Saved data entries:
# # # # #

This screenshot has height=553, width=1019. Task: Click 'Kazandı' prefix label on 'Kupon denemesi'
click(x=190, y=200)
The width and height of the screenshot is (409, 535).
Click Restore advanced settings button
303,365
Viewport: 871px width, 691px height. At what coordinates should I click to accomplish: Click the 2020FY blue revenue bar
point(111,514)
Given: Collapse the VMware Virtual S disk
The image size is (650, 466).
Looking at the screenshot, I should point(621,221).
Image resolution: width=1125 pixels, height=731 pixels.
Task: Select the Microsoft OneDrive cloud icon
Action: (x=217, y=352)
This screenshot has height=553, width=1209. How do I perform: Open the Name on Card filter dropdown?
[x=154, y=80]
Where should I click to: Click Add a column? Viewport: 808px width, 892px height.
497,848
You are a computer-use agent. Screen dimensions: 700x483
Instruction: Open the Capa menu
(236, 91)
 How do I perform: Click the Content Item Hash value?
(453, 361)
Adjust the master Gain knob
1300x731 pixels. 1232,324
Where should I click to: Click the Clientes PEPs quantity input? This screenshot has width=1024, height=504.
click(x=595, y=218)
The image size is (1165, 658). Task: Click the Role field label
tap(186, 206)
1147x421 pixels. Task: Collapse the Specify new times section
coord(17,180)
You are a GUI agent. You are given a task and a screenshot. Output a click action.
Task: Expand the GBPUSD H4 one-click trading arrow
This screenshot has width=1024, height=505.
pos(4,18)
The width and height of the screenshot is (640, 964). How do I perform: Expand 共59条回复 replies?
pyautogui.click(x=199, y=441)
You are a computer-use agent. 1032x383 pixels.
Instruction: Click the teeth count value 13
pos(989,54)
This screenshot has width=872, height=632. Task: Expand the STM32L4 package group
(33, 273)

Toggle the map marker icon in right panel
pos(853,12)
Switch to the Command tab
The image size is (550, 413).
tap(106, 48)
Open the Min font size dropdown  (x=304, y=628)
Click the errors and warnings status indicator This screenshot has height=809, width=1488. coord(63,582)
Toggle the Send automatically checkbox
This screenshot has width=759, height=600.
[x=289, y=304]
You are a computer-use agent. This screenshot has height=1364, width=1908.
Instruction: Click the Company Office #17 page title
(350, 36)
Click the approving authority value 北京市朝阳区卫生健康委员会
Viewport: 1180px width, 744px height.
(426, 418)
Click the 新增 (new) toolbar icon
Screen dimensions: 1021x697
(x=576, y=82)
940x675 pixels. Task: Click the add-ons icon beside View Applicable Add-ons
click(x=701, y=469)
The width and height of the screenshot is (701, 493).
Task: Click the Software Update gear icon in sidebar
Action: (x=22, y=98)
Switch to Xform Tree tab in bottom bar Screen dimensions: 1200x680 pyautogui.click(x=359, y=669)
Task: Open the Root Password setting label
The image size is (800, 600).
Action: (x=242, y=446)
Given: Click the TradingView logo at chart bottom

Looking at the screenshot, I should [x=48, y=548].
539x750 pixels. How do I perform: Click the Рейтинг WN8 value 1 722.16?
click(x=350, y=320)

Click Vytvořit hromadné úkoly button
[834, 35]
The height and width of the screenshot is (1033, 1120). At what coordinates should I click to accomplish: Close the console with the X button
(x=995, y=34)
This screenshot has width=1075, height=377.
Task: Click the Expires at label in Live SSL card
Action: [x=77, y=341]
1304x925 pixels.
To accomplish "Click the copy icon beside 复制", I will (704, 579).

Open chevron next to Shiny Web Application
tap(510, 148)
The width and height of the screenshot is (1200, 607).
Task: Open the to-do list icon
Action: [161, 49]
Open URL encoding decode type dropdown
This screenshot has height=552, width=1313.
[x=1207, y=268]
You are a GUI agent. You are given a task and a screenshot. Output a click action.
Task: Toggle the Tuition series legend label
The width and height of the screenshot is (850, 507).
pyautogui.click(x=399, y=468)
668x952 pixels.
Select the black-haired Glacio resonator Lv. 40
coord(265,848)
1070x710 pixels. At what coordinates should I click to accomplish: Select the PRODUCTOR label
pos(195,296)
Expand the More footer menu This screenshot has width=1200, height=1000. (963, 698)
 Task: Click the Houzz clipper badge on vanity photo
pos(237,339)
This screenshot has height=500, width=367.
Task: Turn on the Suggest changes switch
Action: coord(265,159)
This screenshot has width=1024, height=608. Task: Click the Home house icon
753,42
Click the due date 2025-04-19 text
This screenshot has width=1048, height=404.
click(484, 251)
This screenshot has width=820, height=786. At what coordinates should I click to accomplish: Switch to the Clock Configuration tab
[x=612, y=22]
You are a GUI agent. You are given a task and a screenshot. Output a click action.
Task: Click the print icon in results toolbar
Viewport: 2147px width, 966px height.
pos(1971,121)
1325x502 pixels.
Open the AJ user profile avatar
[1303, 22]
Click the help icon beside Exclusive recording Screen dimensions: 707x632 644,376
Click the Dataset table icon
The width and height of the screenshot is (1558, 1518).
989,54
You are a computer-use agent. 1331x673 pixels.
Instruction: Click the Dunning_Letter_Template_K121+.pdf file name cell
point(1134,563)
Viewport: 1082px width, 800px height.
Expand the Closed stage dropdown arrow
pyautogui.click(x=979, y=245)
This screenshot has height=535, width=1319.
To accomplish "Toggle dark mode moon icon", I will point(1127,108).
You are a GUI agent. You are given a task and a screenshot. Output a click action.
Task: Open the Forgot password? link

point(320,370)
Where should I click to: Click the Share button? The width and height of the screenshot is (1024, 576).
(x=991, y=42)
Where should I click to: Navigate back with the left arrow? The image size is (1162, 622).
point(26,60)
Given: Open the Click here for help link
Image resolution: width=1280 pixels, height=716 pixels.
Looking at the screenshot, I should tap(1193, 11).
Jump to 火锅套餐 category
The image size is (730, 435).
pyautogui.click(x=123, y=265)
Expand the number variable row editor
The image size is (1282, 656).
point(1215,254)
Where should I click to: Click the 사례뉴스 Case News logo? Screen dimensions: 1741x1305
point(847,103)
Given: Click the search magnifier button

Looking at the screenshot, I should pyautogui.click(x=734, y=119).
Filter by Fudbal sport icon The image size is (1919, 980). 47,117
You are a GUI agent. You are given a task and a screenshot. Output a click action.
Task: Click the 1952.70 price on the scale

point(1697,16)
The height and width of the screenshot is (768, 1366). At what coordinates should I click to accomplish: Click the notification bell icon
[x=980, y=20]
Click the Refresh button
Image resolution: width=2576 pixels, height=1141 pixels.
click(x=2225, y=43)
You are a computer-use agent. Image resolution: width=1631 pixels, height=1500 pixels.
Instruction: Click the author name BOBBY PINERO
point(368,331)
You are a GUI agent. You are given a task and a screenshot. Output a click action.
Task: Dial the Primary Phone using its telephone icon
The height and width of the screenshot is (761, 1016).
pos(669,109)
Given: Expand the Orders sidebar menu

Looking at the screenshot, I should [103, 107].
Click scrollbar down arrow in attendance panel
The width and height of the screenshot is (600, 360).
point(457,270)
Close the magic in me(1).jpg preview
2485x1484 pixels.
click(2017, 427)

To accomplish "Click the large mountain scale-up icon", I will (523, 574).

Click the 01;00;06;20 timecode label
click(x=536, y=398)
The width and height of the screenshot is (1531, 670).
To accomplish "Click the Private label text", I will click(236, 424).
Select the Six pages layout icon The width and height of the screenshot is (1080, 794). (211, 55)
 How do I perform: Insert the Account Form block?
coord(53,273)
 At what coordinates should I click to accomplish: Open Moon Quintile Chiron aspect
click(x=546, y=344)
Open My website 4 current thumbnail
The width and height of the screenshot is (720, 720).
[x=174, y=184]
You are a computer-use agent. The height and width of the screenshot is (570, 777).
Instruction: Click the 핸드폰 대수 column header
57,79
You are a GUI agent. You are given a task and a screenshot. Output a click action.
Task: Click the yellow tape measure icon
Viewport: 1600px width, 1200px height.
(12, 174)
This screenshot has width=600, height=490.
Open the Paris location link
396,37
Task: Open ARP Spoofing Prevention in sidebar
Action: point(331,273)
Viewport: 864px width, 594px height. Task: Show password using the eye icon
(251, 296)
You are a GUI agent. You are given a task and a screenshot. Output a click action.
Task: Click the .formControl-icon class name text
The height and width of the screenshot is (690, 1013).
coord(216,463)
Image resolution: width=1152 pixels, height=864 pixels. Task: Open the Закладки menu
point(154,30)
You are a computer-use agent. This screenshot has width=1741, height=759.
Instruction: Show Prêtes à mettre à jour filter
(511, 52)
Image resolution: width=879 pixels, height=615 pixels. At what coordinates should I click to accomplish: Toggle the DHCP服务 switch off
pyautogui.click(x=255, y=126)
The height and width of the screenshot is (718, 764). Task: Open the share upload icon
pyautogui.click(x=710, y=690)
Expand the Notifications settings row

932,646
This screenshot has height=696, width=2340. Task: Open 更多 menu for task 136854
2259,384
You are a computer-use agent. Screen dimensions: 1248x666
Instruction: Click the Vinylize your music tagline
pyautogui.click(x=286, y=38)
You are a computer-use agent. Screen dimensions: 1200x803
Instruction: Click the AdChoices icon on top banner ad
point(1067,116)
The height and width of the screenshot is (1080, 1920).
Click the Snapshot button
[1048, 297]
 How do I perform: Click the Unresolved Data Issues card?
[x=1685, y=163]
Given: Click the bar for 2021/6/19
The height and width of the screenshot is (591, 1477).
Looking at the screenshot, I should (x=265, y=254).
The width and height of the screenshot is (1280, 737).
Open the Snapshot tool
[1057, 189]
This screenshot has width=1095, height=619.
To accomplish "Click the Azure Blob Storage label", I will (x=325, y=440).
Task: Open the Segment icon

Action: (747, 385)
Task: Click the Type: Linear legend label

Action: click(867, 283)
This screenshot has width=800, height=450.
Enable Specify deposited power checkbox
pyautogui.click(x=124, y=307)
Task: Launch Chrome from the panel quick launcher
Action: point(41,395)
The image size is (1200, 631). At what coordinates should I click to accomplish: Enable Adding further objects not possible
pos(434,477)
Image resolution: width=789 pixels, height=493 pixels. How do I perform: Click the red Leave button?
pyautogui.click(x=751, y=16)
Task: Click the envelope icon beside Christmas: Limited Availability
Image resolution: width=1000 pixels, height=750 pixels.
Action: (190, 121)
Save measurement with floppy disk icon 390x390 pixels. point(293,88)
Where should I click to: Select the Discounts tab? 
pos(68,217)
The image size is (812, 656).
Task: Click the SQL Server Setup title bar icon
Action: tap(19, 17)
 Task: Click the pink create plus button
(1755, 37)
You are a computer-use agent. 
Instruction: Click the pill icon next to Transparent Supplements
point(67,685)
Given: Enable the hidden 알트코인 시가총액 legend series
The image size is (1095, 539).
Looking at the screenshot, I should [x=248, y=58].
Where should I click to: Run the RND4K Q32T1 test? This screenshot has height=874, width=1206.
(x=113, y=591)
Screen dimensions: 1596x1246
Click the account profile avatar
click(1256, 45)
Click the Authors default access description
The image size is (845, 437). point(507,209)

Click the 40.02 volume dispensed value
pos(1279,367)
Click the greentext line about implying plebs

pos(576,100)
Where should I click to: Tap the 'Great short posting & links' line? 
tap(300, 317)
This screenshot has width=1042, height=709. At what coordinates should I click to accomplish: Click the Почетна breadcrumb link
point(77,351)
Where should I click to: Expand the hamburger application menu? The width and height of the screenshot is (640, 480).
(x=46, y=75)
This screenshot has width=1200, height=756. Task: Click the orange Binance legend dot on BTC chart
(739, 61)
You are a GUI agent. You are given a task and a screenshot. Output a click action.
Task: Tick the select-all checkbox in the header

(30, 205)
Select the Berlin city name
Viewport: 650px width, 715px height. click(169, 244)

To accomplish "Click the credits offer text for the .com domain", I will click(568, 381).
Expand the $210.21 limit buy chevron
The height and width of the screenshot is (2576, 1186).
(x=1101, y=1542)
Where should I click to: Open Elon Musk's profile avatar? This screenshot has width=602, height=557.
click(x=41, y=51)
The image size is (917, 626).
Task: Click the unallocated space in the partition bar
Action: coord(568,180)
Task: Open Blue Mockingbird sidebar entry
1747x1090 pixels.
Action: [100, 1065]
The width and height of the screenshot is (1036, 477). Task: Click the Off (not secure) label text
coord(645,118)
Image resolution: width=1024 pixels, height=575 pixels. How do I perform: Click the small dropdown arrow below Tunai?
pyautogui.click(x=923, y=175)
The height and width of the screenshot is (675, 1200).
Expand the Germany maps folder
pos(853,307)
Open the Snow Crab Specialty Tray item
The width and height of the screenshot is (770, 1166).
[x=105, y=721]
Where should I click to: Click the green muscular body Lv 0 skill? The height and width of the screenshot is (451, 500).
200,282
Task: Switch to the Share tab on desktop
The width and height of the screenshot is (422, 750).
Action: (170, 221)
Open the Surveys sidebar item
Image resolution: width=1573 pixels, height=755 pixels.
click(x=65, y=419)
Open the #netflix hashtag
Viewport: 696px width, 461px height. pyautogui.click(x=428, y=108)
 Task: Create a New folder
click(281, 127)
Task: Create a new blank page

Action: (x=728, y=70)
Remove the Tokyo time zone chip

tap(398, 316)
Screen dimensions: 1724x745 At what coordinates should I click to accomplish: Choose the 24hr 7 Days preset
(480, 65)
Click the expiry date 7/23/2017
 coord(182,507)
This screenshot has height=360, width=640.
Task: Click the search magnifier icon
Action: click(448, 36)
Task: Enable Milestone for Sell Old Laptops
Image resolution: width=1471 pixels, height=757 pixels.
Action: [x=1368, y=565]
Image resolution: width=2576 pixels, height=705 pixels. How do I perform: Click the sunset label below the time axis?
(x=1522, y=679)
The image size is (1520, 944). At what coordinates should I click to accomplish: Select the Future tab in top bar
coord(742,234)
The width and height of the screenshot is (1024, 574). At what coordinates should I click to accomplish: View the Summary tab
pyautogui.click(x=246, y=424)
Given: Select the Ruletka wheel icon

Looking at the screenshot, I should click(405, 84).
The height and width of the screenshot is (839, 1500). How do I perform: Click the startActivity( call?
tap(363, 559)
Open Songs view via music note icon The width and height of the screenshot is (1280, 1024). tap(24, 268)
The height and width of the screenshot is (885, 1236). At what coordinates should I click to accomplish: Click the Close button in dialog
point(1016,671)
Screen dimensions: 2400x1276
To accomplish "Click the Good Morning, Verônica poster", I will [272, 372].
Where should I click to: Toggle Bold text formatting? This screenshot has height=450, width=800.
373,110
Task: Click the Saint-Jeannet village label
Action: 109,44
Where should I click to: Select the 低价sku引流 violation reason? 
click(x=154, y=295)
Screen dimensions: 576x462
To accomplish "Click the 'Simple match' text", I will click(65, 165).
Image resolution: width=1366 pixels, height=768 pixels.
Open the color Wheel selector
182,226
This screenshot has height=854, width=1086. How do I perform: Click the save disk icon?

# # # # #

__ASSIGNED TASK__: Please print the lines from the start of the records up to and including the line with "Switch to the Command tab", copying each one exactly and leaving out the rest.

__EXERCISE ANSWER__:
This screenshot has height=553, width=1019. Task: Click 'Kazandı' prefix label on 'Kupon denemesi'
click(x=190, y=200)
The width and height of the screenshot is (409, 535).
Click Restore advanced settings button
303,365
Viewport: 871px width, 691px height. At what coordinates should I click to accomplish: Click the 2020FY blue revenue bar
point(111,514)
Given: Collapse the VMware Virtual S disk
The image size is (650, 466).
Looking at the screenshot, I should point(621,221).
Image resolution: width=1125 pixels, height=731 pixels.
Task: Select the Microsoft OneDrive cloud icon
Action: (x=217, y=352)
This screenshot has height=553, width=1209. How do I perform: Open the Name on Card filter dropdown?
[x=154, y=80]
Where should I click to: Click Add a column? Viewport: 808px width, 892px height.
497,848
You are a computer-use agent. Screen dimensions: 700x483
Instruction: Open the Capa menu
(236, 91)
 How do I perform: Click the Content Item Hash value?
(453, 361)
Adjust the master Gain knob
1300x731 pixels. 1232,324
Where should I click to: Click the Clientes PEPs quantity input? This screenshot has width=1024, height=504.
click(x=595, y=218)
The image size is (1165, 658). Task: Click the Role field label
tap(186, 206)
1147x421 pixels. Task: Collapse the Specify new times section
coord(17,180)
You are a GUI agent. You are given a task and a screenshot. Output a click action.
Task: Expand the GBPUSD H4 one-click trading arrow
This screenshot has width=1024, height=505.
pos(4,18)
The width and height of the screenshot is (640, 964). How do I perform: Expand 共59条回复 replies?
pyautogui.click(x=199, y=441)
You are a computer-use agent. 1032x383 pixels.
Instruction: Click the teeth count value 13
pos(989,54)
This screenshot has width=872, height=632. Task: Expand the STM32L4 package group
(33, 273)

Toggle the map marker icon in right panel
pos(853,12)
Switch to the Command tab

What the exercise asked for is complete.